*** Opening Records for processing ***

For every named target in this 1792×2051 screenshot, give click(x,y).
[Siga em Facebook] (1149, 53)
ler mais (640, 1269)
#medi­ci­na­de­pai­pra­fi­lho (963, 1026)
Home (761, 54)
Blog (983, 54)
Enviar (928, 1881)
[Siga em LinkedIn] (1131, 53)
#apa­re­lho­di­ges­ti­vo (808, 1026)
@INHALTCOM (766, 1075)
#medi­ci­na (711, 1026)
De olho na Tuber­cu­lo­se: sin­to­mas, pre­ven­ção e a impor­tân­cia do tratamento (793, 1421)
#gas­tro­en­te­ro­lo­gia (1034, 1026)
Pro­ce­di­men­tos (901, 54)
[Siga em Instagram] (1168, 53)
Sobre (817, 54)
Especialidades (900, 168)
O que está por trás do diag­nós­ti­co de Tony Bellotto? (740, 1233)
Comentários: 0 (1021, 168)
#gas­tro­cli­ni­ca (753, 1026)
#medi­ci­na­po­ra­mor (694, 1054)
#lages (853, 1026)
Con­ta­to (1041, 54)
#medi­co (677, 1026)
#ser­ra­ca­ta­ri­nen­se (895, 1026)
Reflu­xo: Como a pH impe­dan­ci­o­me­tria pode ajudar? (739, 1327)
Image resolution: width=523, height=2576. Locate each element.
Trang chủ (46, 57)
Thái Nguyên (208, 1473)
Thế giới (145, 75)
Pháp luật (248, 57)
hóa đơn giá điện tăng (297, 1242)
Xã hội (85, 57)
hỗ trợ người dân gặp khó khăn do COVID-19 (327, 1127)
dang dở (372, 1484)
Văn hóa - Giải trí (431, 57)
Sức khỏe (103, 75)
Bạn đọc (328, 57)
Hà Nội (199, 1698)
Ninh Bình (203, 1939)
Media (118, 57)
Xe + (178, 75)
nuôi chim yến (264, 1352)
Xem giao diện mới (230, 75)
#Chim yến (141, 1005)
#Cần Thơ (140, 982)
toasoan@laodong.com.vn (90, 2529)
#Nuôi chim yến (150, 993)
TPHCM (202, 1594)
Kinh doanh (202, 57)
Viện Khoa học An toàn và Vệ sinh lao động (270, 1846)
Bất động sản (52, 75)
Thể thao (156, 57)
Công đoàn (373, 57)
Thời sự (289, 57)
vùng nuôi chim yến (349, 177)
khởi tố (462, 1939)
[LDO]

*** Closing Records for processing ***

_What is being asked_: Using the records above as the source, restate each line verbatim.

_Output of the task_:
For every named target in this 1792×2051 screenshot, give click(x,y).
[Siga em Facebook] (1149, 53)
ler mais (640, 1269)
#medi­ci­na­de­pai­pra­fi­lho (963, 1026)
Home (761, 54)
Blog (983, 54)
Enviar (928, 1881)
[Siga em LinkedIn] (1131, 53)
#apa­re­lho­di­ges­ti­vo (808, 1026)
@INHALTCOM (766, 1075)
#medi­ci­na (711, 1026)
De olho na Tuber­cu­lo­se: sin­to­mas, pre­ven­ção e a impor­tân­cia do tratamento (793, 1421)
#gas­tro­en­te­ro­lo­gia (1034, 1026)
Pro­ce­di­men­tos (901, 54)
[Siga em Instagram] (1168, 53)
Sobre (817, 54)
Especialidades (900, 168)
O que está por trás do diag­nós­ti­co de Tony Bellotto? (740, 1233)
Comentários: 0 (1021, 168)
#gas­tro­cli­ni­ca (753, 1026)
#medi­ci­na­po­ra­mor (694, 1054)
#lages (853, 1026)
Con­ta­to (1041, 54)
#medi­co (677, 1026)
#ser­ra­ca­ta­ri­nen­se (895, 1026)
Reflu­xo: Como a pH impe­dan­ci­o­me­tria pode ajudar? (739, 1327)
Image resolution: width=523, height=2576. Locate each element.
Trang chủ (46, 57)
Thái Nguyên (208, 1473)
Thế giới (145, 75)
Pháp luật (248, 57)
hóa đơn giá điện tăng (297, 1242)
Xã hội (85, 57)
hỗ trợ người dân gặp khó khăn do COVID-19 (327, 1127)
dang dở (372, 1484)
Văn hóa - Giải trí (431, 57)
Sức khỏe (103, 75)
Bạn đọc (328, 57)
Hà Nội (199, 1698)
Ninh Bình (203, 1939)
Media (118, 57)
Xe + (178, 75)
nuôi chim yến (264, 1352)
Xem giao diện mới (230, 75)
#Chim yến (141, 1005)
#Cần Thơ (140, 982)
toasoan@laodong.com.vn (90, 2529)
#Nuôi chim yến (150, 993)
TPHCM (202, 1594)
Kinh doanh (202, 57)
Viện Khoa học An toàn và Vệ sinh lao động (270, 1846)
Bất động sản (52, 75)
Thể thao (156, 57)
Công đoàn (373, 57)
Thời sự (289, 57)
vùng nuôi chim yến (349, 177)
khởi tố (462, 1939)
[LDO]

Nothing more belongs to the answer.